## Prompt
Repeat every record below exactly, leaving out the pictures.

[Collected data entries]
________________

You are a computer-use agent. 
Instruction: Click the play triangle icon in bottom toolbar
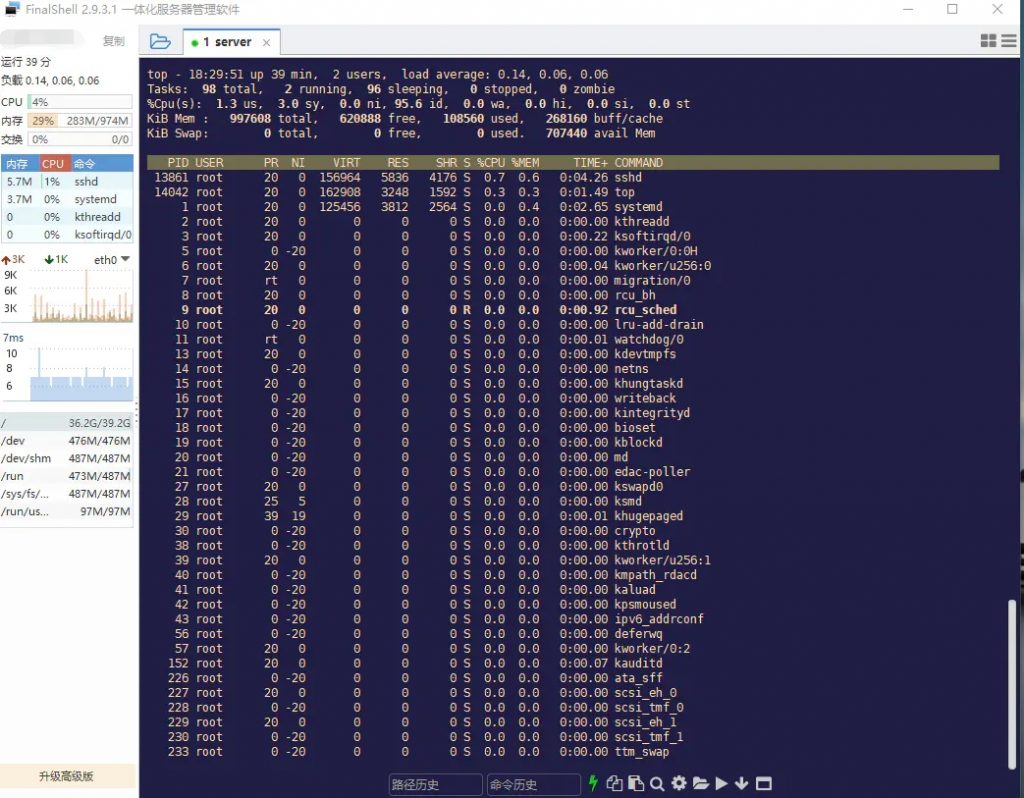[x=722, y=784]
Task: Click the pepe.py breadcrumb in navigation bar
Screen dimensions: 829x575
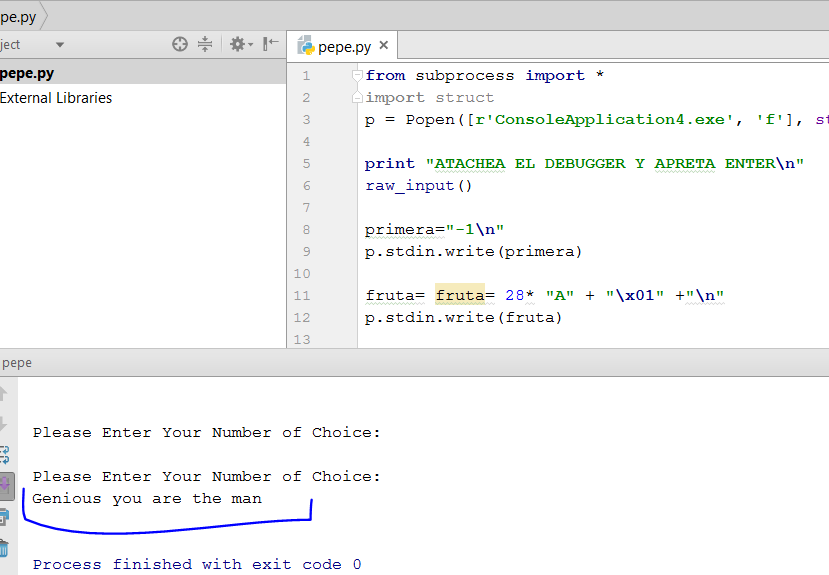Action: [x=18, y=16]
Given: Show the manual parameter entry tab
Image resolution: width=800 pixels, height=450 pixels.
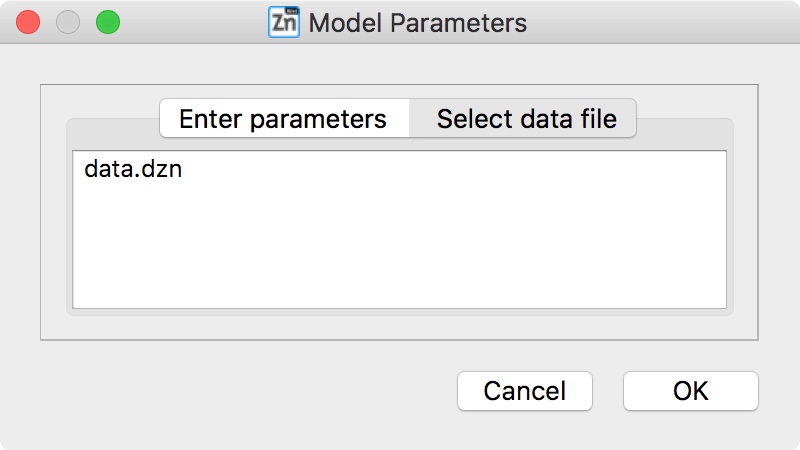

________________

## Completed task
You are a computer-use agent. 
Instruction: Click the play triangle icon in bottom toolbar
[x=722, y=784]
Task: Click the pepe.py breadcrumb in navigation bar
Screen dimensions: 829x575
Action: [x=18, y=16]
Given: Show the manual parameter entry tab
Image resolution: width=800 pixels, height=450 pixels.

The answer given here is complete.